Mountain batteries were light artillery able only to fire 10lb shells, but they were supremely mobile and remarkably accurate. They could quickly be taken apart and carried by horses or mules to wherever they were needed – often enough the men themselves could manhandle the guns into the final positions. In modern times mortars have largely usurped their role.
Colin Scott, like most of the ‘originals’, had just returned from the 1914 Annual Camp with the RMB when he was called up on the very outbreak of war. He was at both Gallipoli landings, Cape Helles and Sulva Bay, and formed part of the battery rear-guard at the latter’s evacuation. I remember him telling me that the evacuation with no loss of life was no miracle; armies can’t move quietly. The Turks knew perfectly well their uninvited guests were leaving and didn’t want them to change their mind by firing at them. He also said the soldiers were short of everything except corned beef which they sucked from the tin (it became fluid in the heat) before the swarms of flies could get at it.
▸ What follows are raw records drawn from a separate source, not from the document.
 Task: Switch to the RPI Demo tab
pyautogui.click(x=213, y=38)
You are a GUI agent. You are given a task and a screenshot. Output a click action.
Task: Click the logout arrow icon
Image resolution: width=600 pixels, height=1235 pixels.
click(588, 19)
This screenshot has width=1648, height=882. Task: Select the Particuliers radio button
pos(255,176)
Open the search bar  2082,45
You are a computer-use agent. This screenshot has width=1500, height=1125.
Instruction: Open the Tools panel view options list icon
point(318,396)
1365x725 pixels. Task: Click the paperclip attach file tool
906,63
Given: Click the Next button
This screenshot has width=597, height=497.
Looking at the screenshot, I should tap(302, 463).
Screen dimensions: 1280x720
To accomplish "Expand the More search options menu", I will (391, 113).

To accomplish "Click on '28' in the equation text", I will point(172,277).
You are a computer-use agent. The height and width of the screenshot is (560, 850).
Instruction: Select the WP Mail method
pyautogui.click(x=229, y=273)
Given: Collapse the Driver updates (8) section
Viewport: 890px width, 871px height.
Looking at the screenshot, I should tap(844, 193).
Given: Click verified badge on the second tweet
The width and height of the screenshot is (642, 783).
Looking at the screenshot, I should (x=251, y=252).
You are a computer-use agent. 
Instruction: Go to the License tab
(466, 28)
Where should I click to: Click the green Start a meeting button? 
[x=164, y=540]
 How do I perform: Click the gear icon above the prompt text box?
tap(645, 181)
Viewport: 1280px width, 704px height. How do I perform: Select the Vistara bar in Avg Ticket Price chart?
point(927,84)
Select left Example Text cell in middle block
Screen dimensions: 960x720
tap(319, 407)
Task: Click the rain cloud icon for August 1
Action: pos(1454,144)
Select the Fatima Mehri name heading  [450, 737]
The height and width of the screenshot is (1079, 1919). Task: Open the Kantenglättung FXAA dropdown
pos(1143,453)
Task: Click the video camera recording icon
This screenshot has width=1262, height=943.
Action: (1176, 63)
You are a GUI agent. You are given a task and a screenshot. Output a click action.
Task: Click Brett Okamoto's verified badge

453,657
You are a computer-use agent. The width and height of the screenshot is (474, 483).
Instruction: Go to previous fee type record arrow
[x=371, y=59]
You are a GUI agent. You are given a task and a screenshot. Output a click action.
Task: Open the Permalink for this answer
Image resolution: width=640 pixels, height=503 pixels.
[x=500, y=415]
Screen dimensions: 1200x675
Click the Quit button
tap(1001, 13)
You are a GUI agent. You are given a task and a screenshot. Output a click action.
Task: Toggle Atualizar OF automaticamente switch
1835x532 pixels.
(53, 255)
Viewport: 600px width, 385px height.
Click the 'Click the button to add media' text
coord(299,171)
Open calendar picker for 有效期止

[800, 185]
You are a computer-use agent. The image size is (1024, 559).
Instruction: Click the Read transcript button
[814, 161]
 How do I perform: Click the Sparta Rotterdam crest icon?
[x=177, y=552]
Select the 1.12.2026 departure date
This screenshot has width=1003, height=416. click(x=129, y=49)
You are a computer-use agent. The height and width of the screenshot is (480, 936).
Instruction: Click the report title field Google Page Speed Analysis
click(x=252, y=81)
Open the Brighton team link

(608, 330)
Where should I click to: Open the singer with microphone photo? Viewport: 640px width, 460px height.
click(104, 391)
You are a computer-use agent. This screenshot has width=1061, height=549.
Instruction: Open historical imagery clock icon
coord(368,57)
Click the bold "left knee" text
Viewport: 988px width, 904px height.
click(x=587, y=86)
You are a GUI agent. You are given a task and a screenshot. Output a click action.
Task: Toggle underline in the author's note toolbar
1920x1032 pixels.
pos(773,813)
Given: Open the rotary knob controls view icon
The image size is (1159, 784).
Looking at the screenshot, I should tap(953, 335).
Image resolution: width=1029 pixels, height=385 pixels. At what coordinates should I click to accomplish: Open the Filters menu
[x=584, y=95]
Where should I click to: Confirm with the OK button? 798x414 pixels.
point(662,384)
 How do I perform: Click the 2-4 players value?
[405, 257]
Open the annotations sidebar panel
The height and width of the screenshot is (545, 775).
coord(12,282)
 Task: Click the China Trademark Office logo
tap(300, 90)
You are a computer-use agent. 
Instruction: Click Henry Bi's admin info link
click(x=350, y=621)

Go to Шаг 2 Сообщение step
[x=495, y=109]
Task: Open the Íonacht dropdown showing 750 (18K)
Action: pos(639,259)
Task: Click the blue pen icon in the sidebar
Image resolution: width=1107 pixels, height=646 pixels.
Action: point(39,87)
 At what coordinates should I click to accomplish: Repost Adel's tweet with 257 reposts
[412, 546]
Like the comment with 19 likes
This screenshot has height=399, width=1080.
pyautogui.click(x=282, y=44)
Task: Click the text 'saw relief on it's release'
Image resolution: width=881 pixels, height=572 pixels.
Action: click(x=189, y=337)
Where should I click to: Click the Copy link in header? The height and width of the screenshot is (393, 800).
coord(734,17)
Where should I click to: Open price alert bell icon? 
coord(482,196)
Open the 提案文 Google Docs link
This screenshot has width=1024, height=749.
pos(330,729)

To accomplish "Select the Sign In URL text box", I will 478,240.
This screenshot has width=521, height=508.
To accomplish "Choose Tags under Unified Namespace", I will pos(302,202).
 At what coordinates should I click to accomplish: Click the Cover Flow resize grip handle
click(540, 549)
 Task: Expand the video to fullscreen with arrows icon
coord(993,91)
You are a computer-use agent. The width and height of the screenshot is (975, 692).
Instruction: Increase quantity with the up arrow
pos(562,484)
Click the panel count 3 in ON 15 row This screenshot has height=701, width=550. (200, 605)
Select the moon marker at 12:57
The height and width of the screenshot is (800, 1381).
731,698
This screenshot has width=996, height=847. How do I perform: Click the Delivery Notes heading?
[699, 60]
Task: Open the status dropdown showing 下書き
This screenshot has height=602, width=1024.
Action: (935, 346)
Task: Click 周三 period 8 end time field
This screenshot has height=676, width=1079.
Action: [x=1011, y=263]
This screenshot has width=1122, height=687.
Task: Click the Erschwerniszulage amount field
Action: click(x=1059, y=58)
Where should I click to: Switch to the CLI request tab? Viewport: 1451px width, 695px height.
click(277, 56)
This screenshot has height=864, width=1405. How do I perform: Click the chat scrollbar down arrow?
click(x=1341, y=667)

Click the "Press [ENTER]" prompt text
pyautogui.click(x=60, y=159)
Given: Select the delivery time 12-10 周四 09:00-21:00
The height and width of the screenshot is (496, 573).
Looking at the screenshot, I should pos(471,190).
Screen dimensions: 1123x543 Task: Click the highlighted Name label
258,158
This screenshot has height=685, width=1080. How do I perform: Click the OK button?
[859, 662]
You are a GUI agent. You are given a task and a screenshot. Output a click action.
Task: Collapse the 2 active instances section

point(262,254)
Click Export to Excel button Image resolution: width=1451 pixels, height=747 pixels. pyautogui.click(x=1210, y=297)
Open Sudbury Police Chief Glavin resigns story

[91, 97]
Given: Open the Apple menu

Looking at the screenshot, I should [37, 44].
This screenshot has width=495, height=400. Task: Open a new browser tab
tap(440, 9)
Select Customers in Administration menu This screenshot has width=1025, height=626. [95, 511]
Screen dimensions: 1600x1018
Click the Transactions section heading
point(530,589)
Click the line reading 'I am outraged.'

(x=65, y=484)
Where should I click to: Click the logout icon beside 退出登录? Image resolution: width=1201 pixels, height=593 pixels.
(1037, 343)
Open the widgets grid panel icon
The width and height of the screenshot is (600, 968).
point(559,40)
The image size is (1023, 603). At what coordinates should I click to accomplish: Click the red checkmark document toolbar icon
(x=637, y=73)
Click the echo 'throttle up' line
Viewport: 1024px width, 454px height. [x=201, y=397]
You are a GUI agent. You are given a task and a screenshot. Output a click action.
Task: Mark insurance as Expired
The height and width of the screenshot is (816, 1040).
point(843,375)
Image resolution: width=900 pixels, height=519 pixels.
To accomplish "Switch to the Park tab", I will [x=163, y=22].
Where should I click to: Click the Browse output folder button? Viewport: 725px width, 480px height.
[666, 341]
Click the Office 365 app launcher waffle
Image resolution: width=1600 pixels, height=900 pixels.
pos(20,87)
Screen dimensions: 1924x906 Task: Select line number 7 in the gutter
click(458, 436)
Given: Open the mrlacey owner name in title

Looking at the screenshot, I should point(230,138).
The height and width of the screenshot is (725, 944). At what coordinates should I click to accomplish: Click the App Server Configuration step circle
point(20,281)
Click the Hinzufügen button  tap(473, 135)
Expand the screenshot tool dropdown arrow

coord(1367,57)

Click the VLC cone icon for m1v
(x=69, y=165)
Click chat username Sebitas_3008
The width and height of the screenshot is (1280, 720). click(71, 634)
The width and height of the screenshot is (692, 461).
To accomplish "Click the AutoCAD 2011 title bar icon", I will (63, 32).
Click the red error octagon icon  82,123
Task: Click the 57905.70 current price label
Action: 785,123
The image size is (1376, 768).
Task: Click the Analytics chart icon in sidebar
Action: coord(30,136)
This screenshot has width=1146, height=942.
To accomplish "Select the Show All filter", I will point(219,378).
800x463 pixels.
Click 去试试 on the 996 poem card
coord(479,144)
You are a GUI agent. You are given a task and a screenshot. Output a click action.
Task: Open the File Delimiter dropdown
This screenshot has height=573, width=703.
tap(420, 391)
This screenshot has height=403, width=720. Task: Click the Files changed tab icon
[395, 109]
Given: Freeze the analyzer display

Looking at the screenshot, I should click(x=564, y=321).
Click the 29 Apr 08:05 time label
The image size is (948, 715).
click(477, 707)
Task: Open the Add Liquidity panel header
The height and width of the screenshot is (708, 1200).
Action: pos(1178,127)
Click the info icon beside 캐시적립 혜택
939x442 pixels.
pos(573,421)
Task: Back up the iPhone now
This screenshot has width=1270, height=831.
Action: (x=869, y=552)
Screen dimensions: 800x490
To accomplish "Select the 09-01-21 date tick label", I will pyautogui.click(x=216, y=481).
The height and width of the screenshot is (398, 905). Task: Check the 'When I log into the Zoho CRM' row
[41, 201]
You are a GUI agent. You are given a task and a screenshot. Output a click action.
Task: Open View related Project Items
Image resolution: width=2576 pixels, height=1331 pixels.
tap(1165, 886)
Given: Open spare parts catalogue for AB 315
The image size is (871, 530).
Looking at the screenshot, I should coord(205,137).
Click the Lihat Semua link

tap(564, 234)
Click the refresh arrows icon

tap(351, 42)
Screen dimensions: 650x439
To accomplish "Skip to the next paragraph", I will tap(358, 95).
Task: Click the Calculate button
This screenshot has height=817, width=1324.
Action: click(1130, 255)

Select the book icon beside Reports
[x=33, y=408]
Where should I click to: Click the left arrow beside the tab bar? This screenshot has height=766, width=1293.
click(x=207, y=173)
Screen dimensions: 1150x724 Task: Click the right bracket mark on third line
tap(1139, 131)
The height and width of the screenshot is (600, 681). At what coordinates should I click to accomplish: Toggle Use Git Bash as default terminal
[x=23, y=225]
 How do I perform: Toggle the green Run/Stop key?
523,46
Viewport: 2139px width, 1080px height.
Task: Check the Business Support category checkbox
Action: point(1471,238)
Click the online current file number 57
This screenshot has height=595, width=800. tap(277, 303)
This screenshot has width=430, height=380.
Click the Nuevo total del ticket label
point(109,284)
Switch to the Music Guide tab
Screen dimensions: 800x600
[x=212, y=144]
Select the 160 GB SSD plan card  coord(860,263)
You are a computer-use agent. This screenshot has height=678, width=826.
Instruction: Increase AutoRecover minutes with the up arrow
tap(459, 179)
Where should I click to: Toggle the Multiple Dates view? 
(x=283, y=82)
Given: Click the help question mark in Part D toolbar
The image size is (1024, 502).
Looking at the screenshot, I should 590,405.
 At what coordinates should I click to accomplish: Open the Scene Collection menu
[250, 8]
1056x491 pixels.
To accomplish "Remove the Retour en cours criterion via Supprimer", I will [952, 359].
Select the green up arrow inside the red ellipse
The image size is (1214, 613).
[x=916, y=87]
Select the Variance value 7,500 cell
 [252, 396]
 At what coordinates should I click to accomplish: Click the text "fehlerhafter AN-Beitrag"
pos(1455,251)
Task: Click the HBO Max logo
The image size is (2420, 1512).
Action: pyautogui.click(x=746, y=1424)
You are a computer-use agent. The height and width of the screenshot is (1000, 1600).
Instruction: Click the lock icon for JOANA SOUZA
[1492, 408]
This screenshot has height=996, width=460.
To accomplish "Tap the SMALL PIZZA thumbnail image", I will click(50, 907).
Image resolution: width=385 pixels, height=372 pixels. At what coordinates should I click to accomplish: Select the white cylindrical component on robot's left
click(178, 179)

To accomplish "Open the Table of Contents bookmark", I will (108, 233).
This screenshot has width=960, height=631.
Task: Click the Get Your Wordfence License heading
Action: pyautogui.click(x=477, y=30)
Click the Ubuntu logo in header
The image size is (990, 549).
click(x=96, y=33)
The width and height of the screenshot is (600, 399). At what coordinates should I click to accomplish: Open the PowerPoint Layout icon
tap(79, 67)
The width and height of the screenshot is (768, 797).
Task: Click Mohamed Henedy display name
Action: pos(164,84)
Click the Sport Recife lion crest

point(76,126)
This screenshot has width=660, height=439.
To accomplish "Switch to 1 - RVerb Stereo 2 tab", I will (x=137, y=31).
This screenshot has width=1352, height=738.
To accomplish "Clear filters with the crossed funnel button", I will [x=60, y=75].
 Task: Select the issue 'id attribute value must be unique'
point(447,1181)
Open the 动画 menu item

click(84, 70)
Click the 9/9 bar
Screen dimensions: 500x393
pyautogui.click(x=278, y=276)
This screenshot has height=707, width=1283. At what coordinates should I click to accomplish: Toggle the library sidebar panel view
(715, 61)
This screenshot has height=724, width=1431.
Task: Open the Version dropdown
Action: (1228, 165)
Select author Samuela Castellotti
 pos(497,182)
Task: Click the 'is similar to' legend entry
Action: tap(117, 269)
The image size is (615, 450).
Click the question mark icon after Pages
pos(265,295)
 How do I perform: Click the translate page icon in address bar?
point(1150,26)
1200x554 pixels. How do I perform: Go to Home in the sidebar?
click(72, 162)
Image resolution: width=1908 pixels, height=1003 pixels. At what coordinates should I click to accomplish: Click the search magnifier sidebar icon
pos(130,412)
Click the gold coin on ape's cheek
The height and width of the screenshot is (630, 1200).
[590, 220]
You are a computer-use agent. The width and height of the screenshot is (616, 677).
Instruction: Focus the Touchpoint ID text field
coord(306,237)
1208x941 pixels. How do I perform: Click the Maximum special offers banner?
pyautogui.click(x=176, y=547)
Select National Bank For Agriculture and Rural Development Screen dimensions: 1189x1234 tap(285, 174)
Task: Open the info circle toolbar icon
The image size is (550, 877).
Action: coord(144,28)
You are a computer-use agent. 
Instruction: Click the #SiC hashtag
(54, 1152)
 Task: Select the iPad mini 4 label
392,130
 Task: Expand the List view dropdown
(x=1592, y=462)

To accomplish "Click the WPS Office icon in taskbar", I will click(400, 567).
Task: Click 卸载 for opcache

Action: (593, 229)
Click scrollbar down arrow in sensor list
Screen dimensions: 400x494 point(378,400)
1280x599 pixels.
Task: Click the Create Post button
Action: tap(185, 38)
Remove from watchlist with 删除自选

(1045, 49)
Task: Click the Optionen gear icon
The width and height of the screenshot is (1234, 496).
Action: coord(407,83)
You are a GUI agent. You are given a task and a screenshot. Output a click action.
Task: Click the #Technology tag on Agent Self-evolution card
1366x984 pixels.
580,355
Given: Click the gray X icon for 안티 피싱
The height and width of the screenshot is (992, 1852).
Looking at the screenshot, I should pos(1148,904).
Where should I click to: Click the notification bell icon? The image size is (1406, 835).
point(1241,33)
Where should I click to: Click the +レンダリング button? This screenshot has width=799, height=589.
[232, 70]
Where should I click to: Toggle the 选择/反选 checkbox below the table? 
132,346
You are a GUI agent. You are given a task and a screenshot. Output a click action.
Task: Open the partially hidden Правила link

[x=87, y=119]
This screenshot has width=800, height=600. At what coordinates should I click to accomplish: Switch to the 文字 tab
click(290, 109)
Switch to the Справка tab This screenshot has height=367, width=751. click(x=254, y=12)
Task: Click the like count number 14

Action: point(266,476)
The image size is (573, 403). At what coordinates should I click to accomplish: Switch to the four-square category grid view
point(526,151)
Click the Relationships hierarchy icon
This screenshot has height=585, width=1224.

Colin Scott also fought throughout the Sinai campaign, but was invalided home in late 1916 when he had already been ‘time expired’ for some years. He spent some time in hospital in the UK and then returned to his interrupted law studies, eventually becoming Procurator Fiscal for the Western Isles. In the Second World War he was 2i/c the Lewis Battalion of the Home Guard.